Scenario 2: PET duration was considered equal to 14 days, and patients were equally distributed among valganciclovir, ganciclovir and foscarnet. Ganciclovir and foscarnet are administered at the outpatient department of the hospital.
Cost of CMV disease
Scenario 1. 50% of patients, are considered to be hospitalized. The DRGs considered derives from an analysis of all the hospitalizations with, as primary or secondary diagnoses “99685 – Bone marrow transplant complications” and “0785 – Cytomegalic disease” in Lombardy Region in 2013.25 The hospitalizations identified are related to the following DRGs: DRG 079 “respiratory infections and inflammations with complications, age >17” (2.8% of cases); DRG 403 “lymphoma and non-acute leukemia with complications” (5.6% of cases); DRG 421 “viral disease, age >17” (11.1% of cases); DRG 422 “viral disease and fever of unknown origin, age <18” (2.8% of cases); DRG 473 “acute leukemia without major surgical intervention, age >17” (11.1% of cases); DRG 481 “bone marrow transplant” (25.0% of cases); DRG 574 “major hematologic/immunologic diagnoses excluding sickle cell anemia and coagulopathy” (41.7% of cases).

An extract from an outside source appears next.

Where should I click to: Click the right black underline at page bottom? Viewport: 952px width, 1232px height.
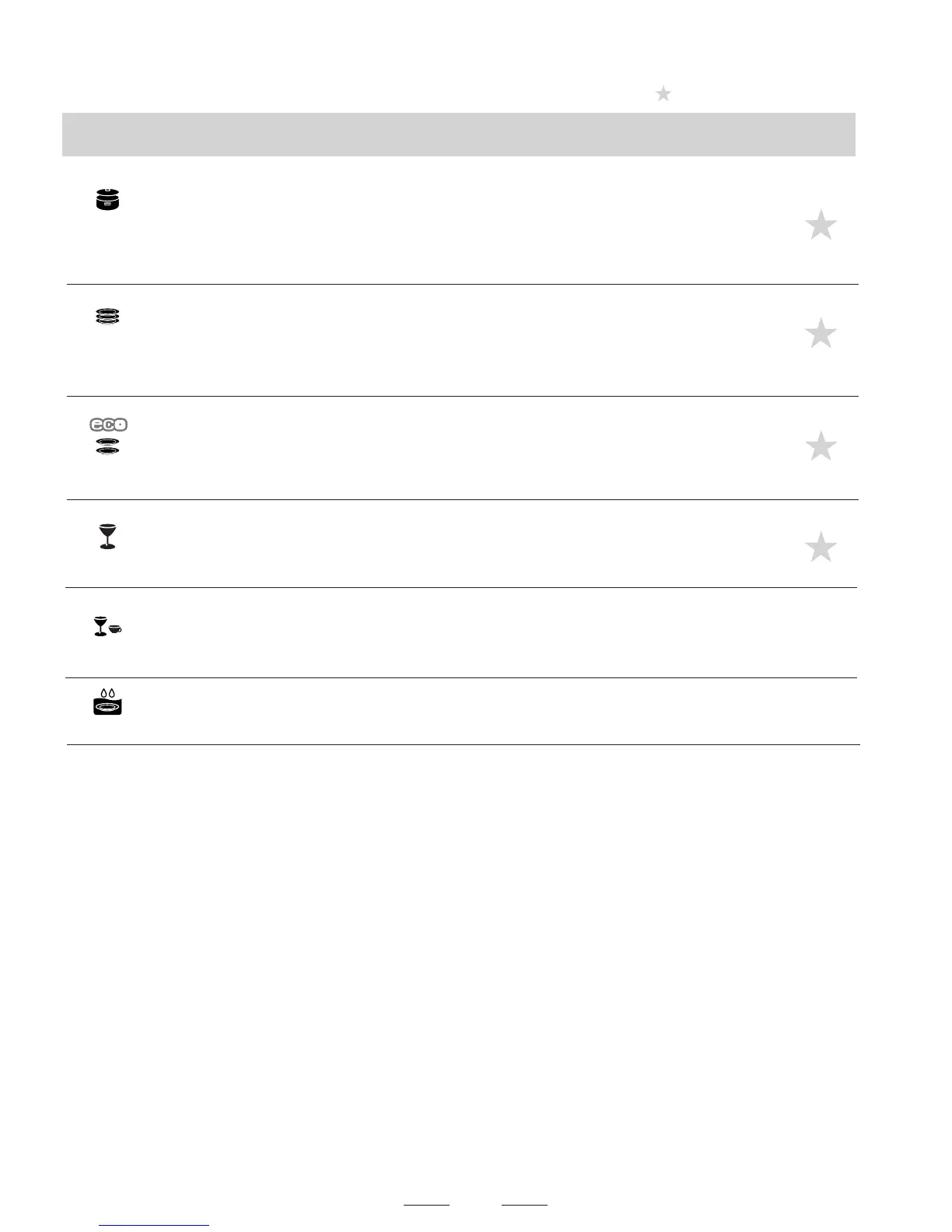click(x=524, y=1206)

Among these the only DRG identified as pertinent with CMV disease and selected for the analysis was the latter, DRG 574. The outpatient activities considered are: 8 specialist visits, 8 complete blood counts, 8 biochemical examinations, 8 CMV DNA, 2 computed tomography of the thorax (1 not considered in terms of costs for hospitalized patients), 1 esophagogastroduodenoscopy (not considered in terms of costs for hospitalized patients), 1 colonoscopy with flexible endoscopy (not considered in terms of costs for hospitalized patients), 1 magnetic resonance imaging of the brain and encephalic trunk (not considered in terms of costs for hospitalized patients). Furthermore, 21-day therapy of ganciclovir and foscarnet were considered, with the posology described above.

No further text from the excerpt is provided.